Чтобы лучше представить себе настроения Натальи Дмитриевны в этот период, обратимся к ее письму, отправленному в Тобольск к оставшемуся там воспитаннику Николаю Знаменскому: «Грустно вспомнить прошедшую изгнанническую жизнь, но грустно и на настоящее оглянуться. Между тем и в самой этой грусти есть все же что-то отрадное; все же мы на родине, по крайней мере, теперь; хоть мало радости и надежды нет ни на какое земное счастье, но есть серьезная обязанность, есть цель, жизнь — не пуста, не бесполезна. Слава богу, можно хлопотать о других, забывая себя и свое, и хлопотать безвозмездно, и что еще лучше, незаметно, как в пустыне, где и замечать некому... Сама удивляюсь, как все топкости дела стали мне доступны. Делаю сделки на несколько тысяч и как будто век свой этим, а не цветочками занималась. Чувствую что как будто неведомо откуда смыслу и силы на эти вещи прибавилось. Занимаюсь этой прозой житейской без утомления, без сомнений. Цель не прибыток, как можно было бы заключить из слов «тысячи»; но чтобы уплатить и очищением казенного долга избавить подведомственных мне людей от несчастья быть проданными с публичного торга и может быть в недобрые руки. Это все равно, как мы лечили во время холеры; тогда тоже не знали ни скуки, ни усталости от трудов... Приходится покуда приноравливаться к прежде заведенному здесь порядку, потому только что еще не умеем и не можем отчасти изменить все это. Ненавижу барство и русско-дворянских замашек, а приходится беспрестанно разыгрывать роль аристократки-помещицы. Невыносимо!.. Нет, господи, я чувствую, что ты не судил мне, как всем прочим помещицам, господствовать и только господствовать. Для чего же была сибирская школа и притом такое продолжительное в ней пребывание? Если бы ты видел двор наш и меня посреди всей этой придворной челяди, дикую, застенчивую, похожую более на невольницу, нежели на госпожу этих рабов и подданных,— на тебя бы нашла тоска и жалость о моем неестественном положении... Меня приводят в отчаяние низкие поклоны, целование ручек и плеч и ухаживания... Словом сказать, так грустно, что сил нет, и господство для меня невыносимо. Одна мысль, что по закону все это моя собственность, из ума меня выбивает. Чтобы понять, что я госпожа их, я должна отыскивать в себе какую-то чучелу, которую я было совсем из виду потеряла в далеких пустынях сибирских»[223].
Декабристы придавали большое значение стремлению Фонвизиной сделать своих крепостных крестьян государственными, видя в этом один из способов решения крестьянского вопроса. С. П. Трубецкой писал И. И. Пущину: «Разъезды Натальи Дмитриевны имеют законную причину; надобно покончить заветное дело, как вы его называете, давно уже начатое»[224]. О своих отношениях с крестьянами она посылала подробные письма-отчеты оставшимся в Сибири друзьям: П. С. Бобрищеву-Пушкину, И. Д. Якушкину, С. П. Трубецкому, И. И. Пущину.

********************

◆ Необходимые действия
A. Перескажите отрывок о Фонвизиной в двух предложениях.
B. Кому, согласно отрывку о Фонвизиной, С. П. Трубецкой писал о разъездах Натальи Дмитриевны?
C. Продолжите отрывок о Фонвизиной после его последнего предложения.
Приведённые ниже записи здесь не нужны.

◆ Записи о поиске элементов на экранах
********************

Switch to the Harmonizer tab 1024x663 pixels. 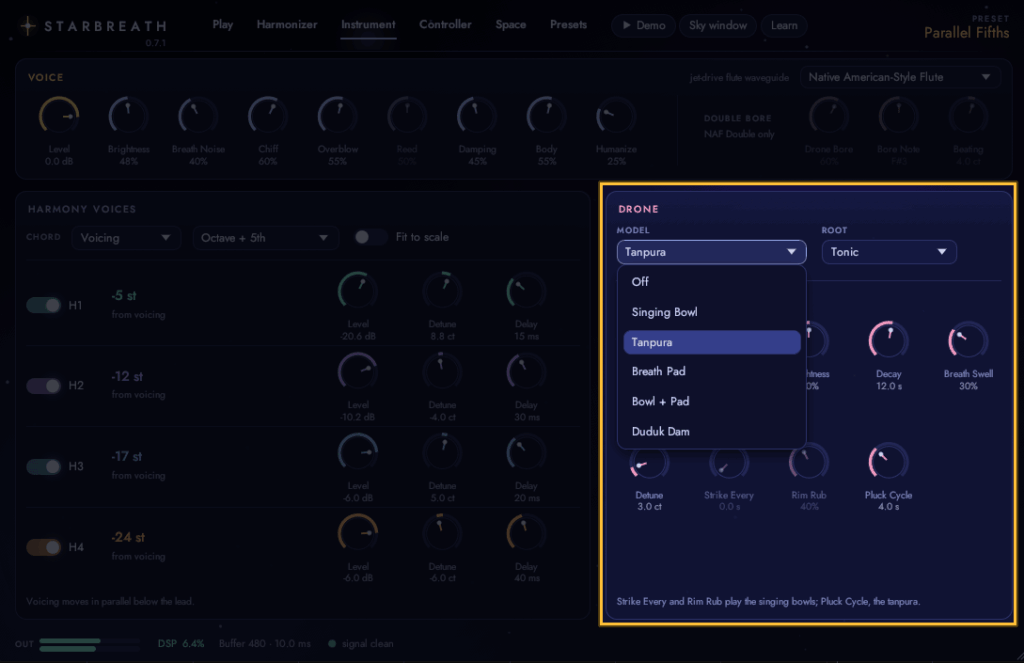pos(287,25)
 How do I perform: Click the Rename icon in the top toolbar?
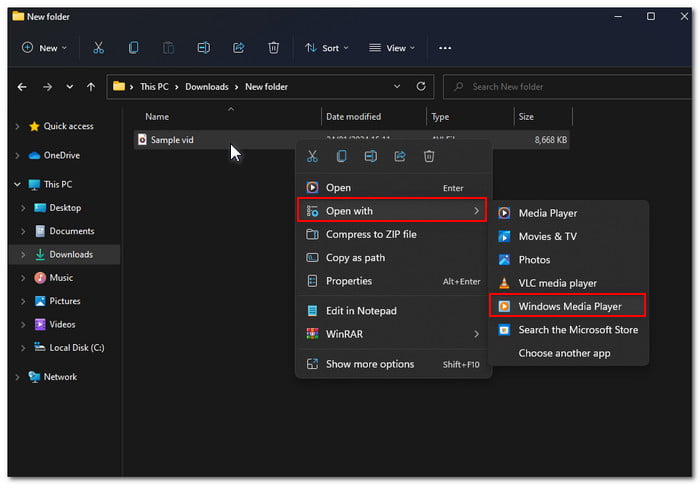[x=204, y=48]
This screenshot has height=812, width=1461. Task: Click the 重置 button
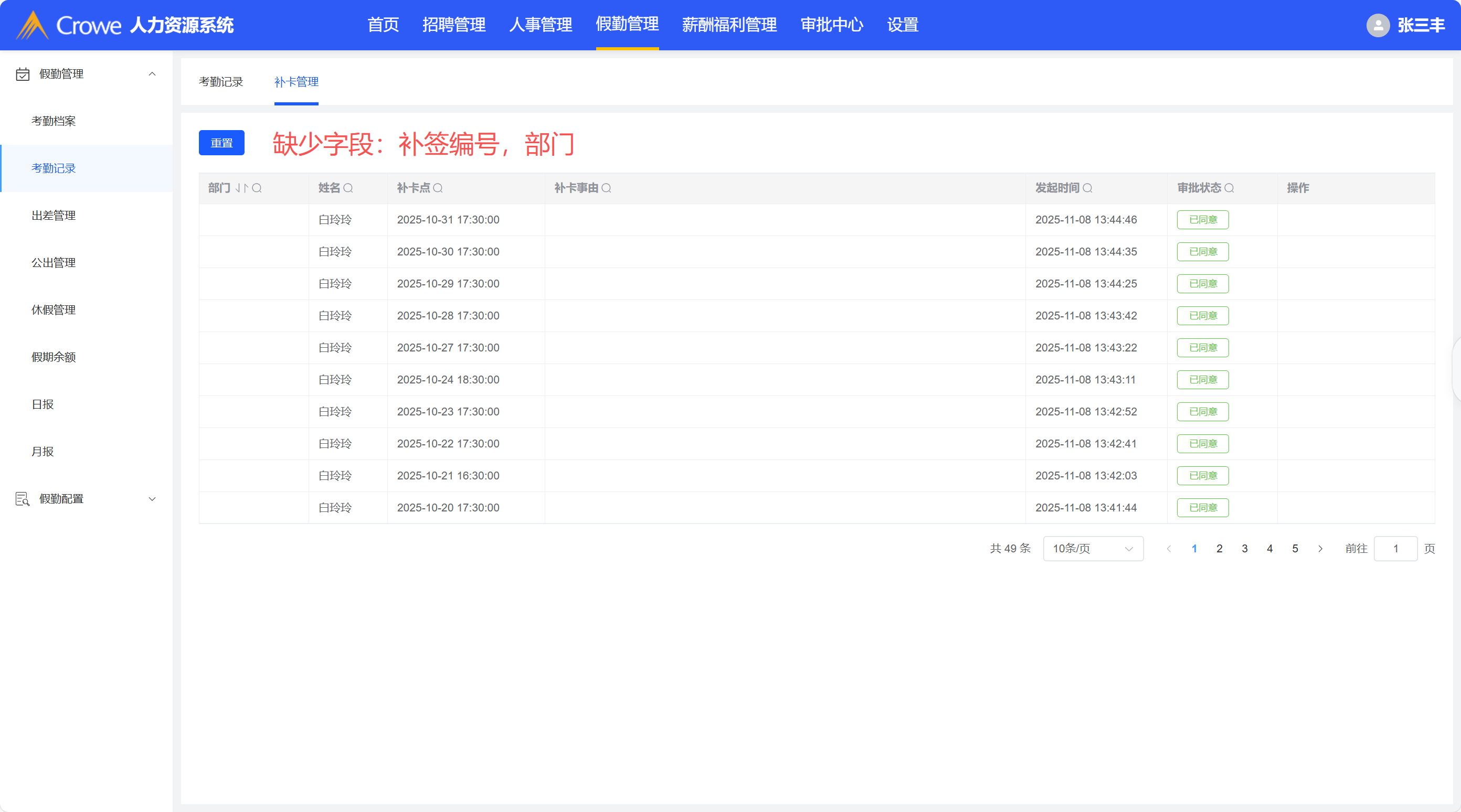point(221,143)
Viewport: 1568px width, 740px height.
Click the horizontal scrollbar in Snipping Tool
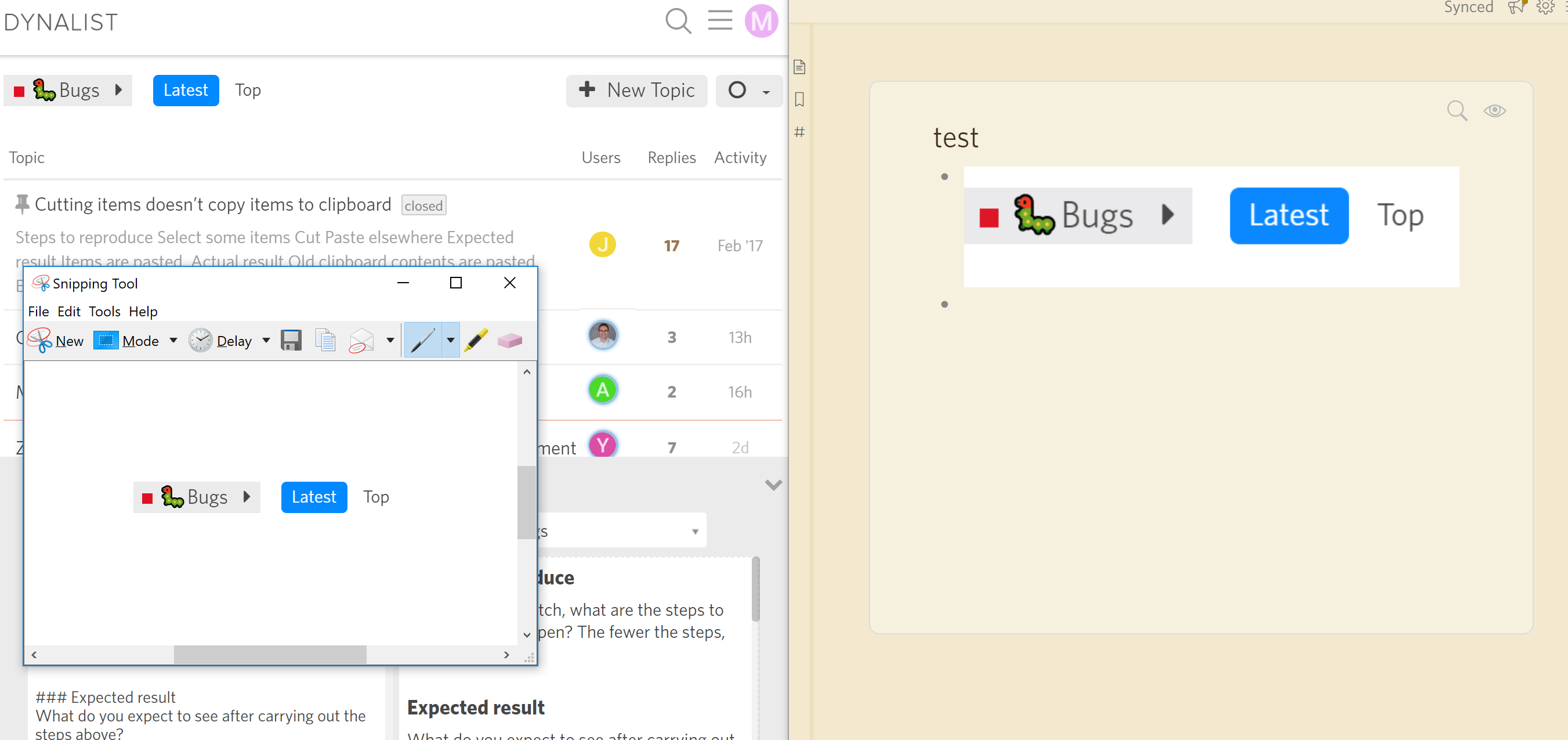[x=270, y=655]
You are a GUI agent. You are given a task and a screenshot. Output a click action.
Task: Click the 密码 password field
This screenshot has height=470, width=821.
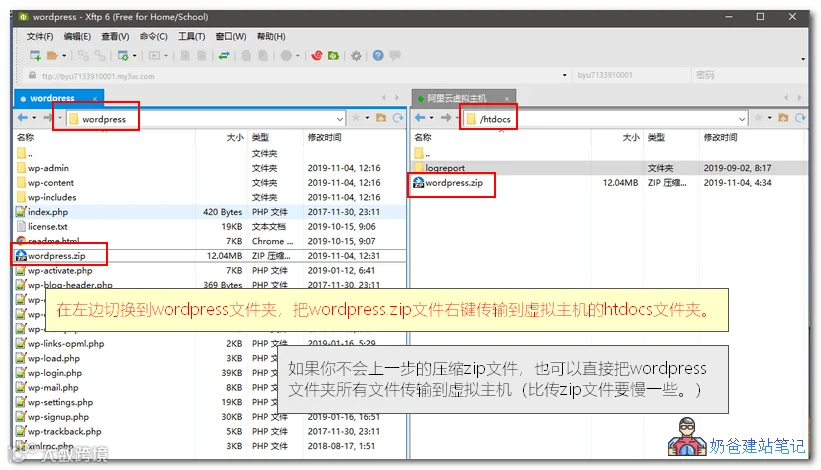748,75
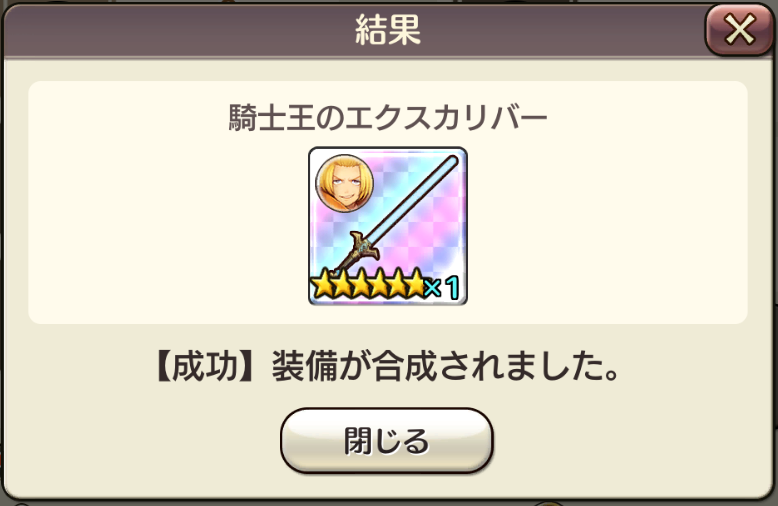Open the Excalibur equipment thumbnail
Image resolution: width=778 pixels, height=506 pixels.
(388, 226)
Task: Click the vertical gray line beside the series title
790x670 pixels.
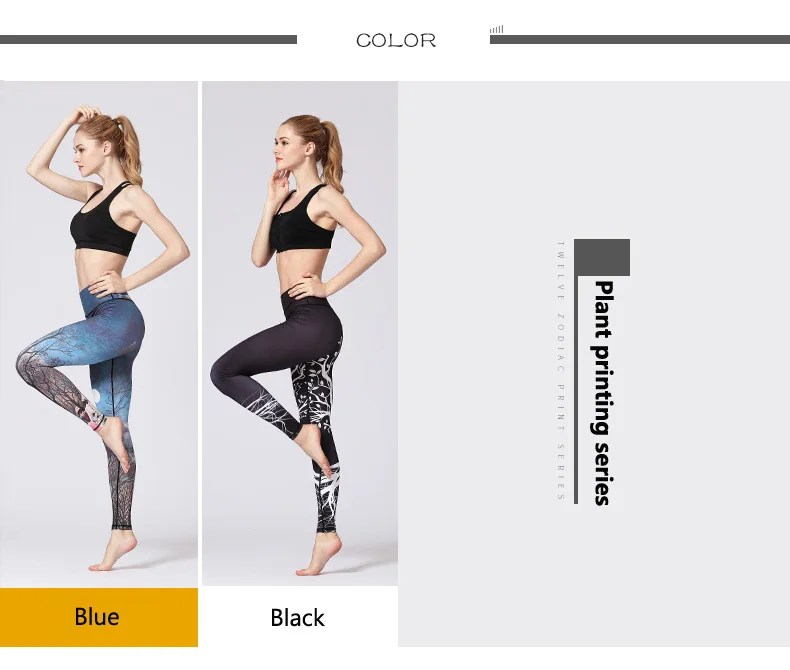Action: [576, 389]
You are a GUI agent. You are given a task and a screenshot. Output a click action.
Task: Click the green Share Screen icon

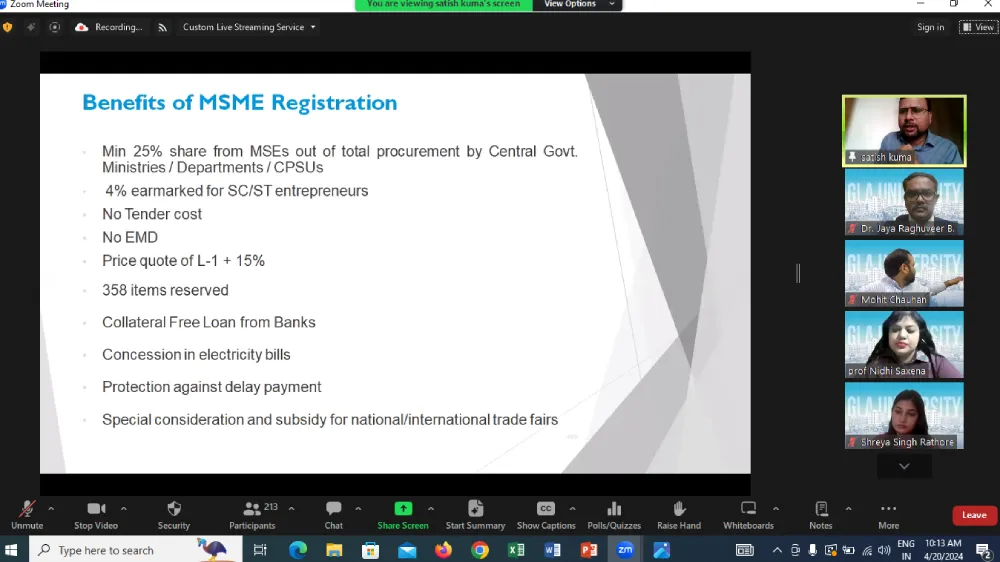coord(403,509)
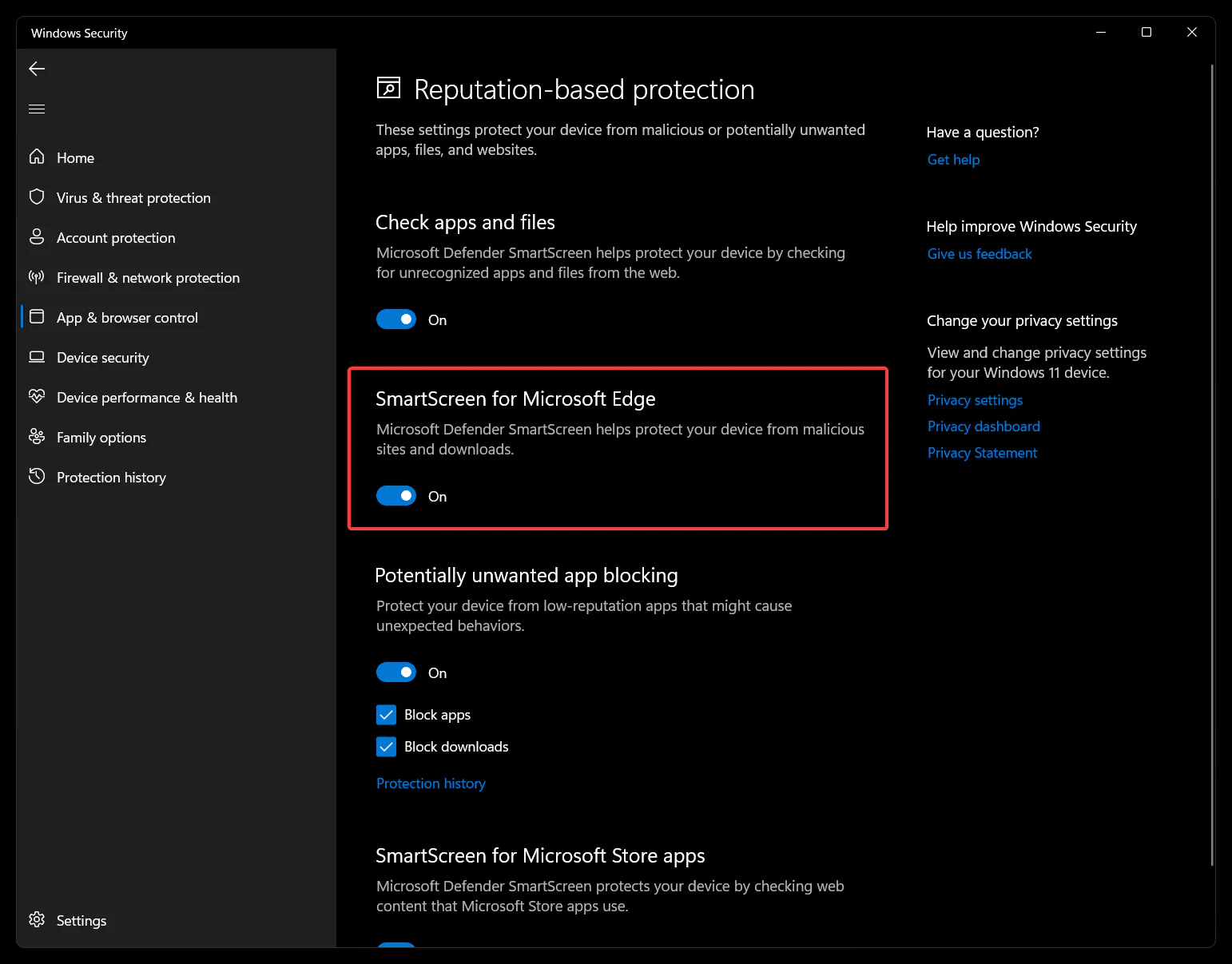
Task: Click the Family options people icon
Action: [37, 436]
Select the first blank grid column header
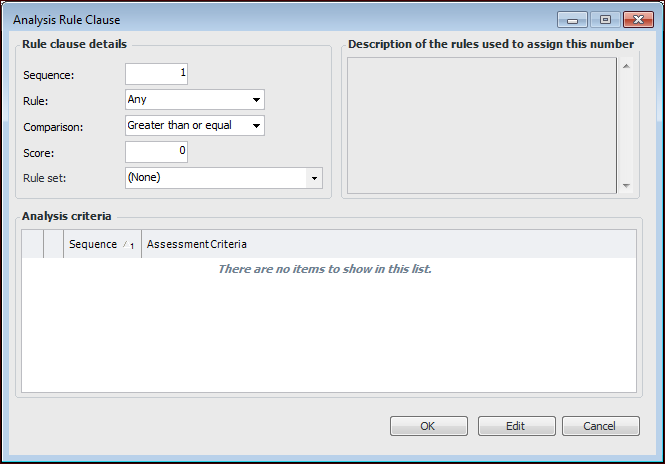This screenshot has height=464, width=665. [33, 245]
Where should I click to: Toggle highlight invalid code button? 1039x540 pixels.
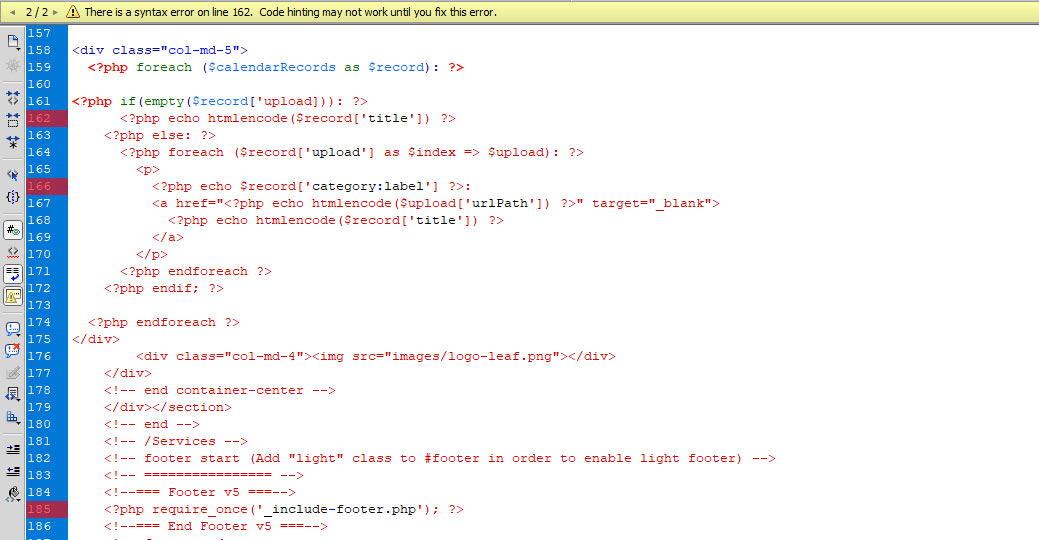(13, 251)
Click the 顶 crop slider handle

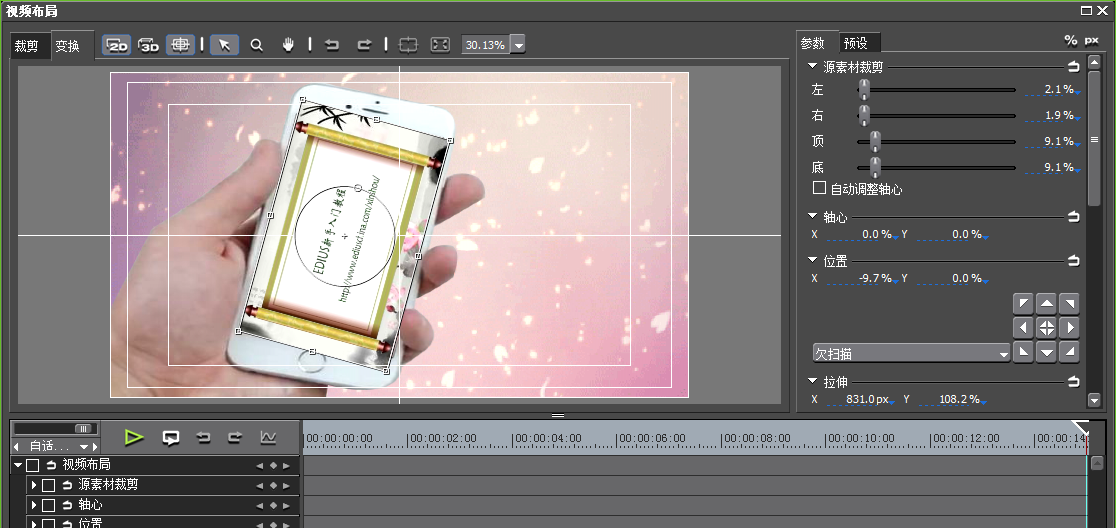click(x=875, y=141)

********************

◆ Ответы по заданиям
A. В письме воспитаннику Николаю Знаменскому Наталья Дмитриевна пишет, что находит цель в хлопотах об уплате казенного долга, чтобы ее людей не продали с публичного торга, но роль аристократки-помещицы и господство для нее невыносимы. Декабристы придавали большое значение ее стремлению сделать своих крепостных крестьян государственными, а об отношениях с крестьянами она посылала подробные письма-отчеты оставшимся в Сибири друзьям.

B. И. И. Пущину.

C.
Нежная и многолетняя ее дружба с И. И. Пущиным переросла постепенно в глубокое и сильное чувство, которое овладело этими уже немолодыми людьми (обоим было уже за 50 лет) и привело их к браку, счастливому для обоих, но — увы! — недолгому.
Переписка Натальи Дмитриевны с Пущиным представляет собой образец замечательной эпистолярной лирики. Характерно, что в переписке с близким другом Пушкина Наталья Дмитриевна неизменно называет себя именем героини «Евгения Онегина» — Таней, а Пущин не только признает за ней это право, но отделяет в ней Таню — любящую и порывистую — от находящейся с ней как бы в борьбе Натальи Дмитриевны. «Странное дело,— пишет Наталье Дмитриевне Пущин 30 января 1856 года из Ялуторовска,— Таня со мной прощается, а я в ее прощай вижу зарю отрадного свидания! Власть твоя надо мной все может из меня сделать».
Вот несколько отрывков из писем Пущина к Наталье Дмитриевне весной 1856 года:
«Добрый друг мой! ...Мильон вопросов задано — но ответа нет. И безответен неба житель! Я в волнении. Не хочу его передавать. Сжимаю сердце — и прошу скорей успокоения. Знаю, что нет дружбы, привязанности, любви без тревоги. Эта тревога имеет свою прелесть, свое очарование, ей должно быть разрешение — иначе душит, в левом боку что-то бьется и просится вон... Я не скажу никогда на бумаге, хотя и бумага твоя... Не беспокойся: никому здесь ни гугу о твоем приезде. Это будет главный сюрприз для всей колонии. И я в совершенстве разыграю свою роль».
«Таня лучше тебя меня понимает».
«Еще раз спасибо глубокое за 11-ть листков милой Тане. Поцелуй ее за меня крепко, очень крепко! Сегодня вечером, когда дом успокоится, буду вчитываться в твои листки. Так с тобою и пробуду за полночь».